As of the 2020 census, Cocoa West had a population of 5,939. The median age was 38.8 years. 25.2% of residents were under the age of 18 and 16.1% of residents were 65 years of age or older. For every 100 females there were 95.1 males, and for every 100 females age 18 and over there were 91.2 males age 18 and over.

100.0% of residents lived in urban areas, while 0.0% lived in rural areas.

There were 2,249 households in Cocoa West, of which 31.8% had children under the age of 18 living in them. Of all households, 32.4% were married-couple households, 22.4% were households with a male householder and no spouse or partner present, and 35.7% were households with a female householder and no spouse or partner present. About 27.7% of all households were made up of individuals and 10.4% had someone living alone who was 65 years of age or older.

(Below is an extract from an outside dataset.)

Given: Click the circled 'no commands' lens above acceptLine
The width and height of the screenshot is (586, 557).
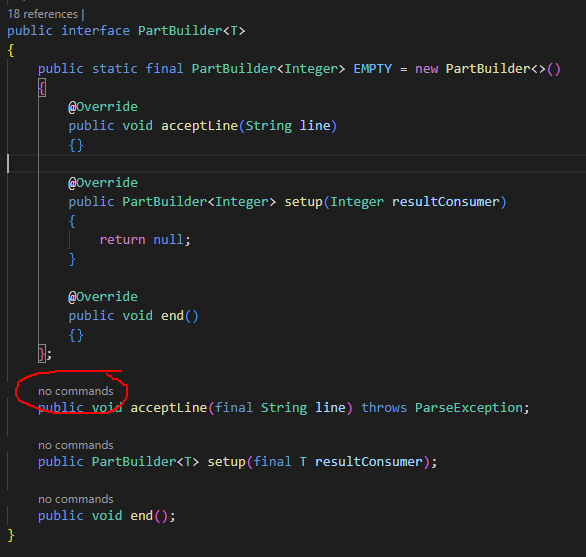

There were 2,469 housing units, of which 8.9% were vacant. The homeowner vacancy rate was 2.8% and the rental vacancy rate was 4.0%.

Racial composition as of the 2020 census
| Race | Number | Percent |
|---|---|---|
| White | 2,590 | 43.6% |
| Black or African American | 2,300 | 38.7% |
| American Indian and Alaska Native | 47 | 0.8% |
| Asian | 23 | 0.4% |
| Native Hawaiian and Other Pacific Islander | 3 | 0.1% |
| Some other race | 481 | 8.1% |
| Two or more races | 495 | 8.3% |
| Hispanic or Latino (of any race) | 981 | 16.5% |

===2000 census===

As of the 2000 census, there were 5,921 people, 2,237 households, and 1,521 families residing in the CDP. The population density was 1,383.0 PD/sqmi. There were 2,537 housing units at an average density of 592.6 /sqmi. The racial makeup of the CDP was 55.16% White, 40.89% African American, 0.64% Native American, 0.25% Asian, 0.12% Pacific Islander, 1.25% from other races, and 1.69% from two or more races. Hispanic or Latino of any race were 3.53% of the population.

There were 2,237 households, out of which 32.5% had children under the age of 18 living with them, 37.6% were married couples living together, 23.2% had a female householder with no husband present, and 32.0% were non-families. 25.7% of all households were made up of individuals, and 8.1% had someone living alone who was 65 years of age or older. The average household size was 2.63 and the average family size was 3.11.

In the CDP, the population was spread out, with 29.3% under the age of 18, 8.4% from 18 to 24, 29.5% from 25 to 44, 22.8% from 45 to 64, and 10.0% who were 65 years of age or older. The median age was 34 years. For every 100 females, there were 97.5 males. For every 100 females age 18 and over, there were 93.4 males.

The median income for a household in the CDP was $28,094, and the median income for a family was $32,188. Males had a median income of $29,714 versus $20,423 for females. The per capita income for the CDP was $12,964. About 21.7% of families and 26.8% of the population were below the poverty line, including 43.9% of those under age 18 and 15.0% of those age 65 or over.